Stored records
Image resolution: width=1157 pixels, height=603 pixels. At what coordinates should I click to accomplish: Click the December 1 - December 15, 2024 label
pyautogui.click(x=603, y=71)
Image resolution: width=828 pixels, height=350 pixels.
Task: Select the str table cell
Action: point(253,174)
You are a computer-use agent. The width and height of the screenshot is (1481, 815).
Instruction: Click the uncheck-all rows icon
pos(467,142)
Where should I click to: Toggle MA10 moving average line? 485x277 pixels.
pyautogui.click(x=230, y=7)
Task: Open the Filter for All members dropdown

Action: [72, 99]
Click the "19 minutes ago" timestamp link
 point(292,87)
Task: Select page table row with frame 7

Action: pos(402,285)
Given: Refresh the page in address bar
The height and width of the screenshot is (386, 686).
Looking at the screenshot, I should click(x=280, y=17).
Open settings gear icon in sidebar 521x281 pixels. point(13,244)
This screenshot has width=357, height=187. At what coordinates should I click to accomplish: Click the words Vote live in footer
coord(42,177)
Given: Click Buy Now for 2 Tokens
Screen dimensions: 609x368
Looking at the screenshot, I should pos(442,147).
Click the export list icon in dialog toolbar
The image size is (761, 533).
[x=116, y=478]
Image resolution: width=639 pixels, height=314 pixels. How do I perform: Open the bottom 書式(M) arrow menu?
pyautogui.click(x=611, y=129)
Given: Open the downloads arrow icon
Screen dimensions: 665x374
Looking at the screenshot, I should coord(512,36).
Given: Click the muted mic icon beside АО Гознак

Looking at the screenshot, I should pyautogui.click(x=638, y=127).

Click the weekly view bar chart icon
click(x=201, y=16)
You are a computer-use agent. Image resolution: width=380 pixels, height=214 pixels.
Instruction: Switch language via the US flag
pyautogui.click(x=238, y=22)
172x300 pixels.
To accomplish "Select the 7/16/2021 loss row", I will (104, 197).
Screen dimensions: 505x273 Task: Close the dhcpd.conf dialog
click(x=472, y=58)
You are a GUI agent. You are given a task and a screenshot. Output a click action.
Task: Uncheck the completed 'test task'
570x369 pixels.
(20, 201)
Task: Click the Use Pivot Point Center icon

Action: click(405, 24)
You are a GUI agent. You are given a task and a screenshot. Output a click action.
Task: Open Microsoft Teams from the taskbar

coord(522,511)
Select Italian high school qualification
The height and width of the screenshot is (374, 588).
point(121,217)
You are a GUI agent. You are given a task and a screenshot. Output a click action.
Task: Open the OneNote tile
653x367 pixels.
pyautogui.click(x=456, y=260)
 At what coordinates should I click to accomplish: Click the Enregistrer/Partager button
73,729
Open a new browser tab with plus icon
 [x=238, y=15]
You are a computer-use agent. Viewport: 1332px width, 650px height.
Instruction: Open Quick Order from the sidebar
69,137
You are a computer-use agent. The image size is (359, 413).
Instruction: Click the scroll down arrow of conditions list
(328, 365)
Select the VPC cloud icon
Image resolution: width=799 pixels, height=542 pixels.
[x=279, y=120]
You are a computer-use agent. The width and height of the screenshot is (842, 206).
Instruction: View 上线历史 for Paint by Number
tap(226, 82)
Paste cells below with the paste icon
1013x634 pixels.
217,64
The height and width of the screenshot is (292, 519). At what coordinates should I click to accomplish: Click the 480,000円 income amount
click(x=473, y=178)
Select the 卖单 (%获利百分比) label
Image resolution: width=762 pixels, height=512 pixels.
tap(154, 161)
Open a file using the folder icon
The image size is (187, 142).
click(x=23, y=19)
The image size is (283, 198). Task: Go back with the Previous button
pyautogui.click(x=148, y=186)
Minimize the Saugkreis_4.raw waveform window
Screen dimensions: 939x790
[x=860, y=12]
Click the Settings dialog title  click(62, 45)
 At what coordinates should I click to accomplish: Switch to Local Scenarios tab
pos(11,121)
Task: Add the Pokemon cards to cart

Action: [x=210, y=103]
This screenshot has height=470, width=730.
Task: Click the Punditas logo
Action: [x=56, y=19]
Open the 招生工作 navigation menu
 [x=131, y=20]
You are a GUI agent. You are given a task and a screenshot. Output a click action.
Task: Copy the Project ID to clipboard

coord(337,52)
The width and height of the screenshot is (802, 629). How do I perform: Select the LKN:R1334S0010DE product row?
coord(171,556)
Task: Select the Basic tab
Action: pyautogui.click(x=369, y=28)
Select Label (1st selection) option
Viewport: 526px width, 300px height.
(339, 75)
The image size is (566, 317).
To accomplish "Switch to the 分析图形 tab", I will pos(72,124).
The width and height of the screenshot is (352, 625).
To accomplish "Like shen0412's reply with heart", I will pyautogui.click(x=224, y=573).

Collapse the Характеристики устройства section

ABOUT THIS TASK
Starting at the line that contains "Task: Copy the Project ID to clipboard", copy every line down to the last line of the records above, exactly as written.

RESULT OF THE TASK
Task: Copy the Project ID to clipboard

coord(337,52)
The width and height of the screenshot is (802, 629). How do I perform: Select the LKN:R1334S0010DE product row?
coord(171,556)
Task: Select the Basic tab
Action: pyautogui.click(x=369, y=28)
Select Label (1st selection) option
Viewport: 526px width, 300px height.
(339, 75)
The image size is (566, 317).
To accomplish "Switch to the 分析图形 tab", I will pos(72,124).
The width and height of the screenshot is (352, 625).
To accomplish "Like shen0412's reply with heart", I will pyautogui.click(x=224, y=573).

Collapse the Характеристики устройства section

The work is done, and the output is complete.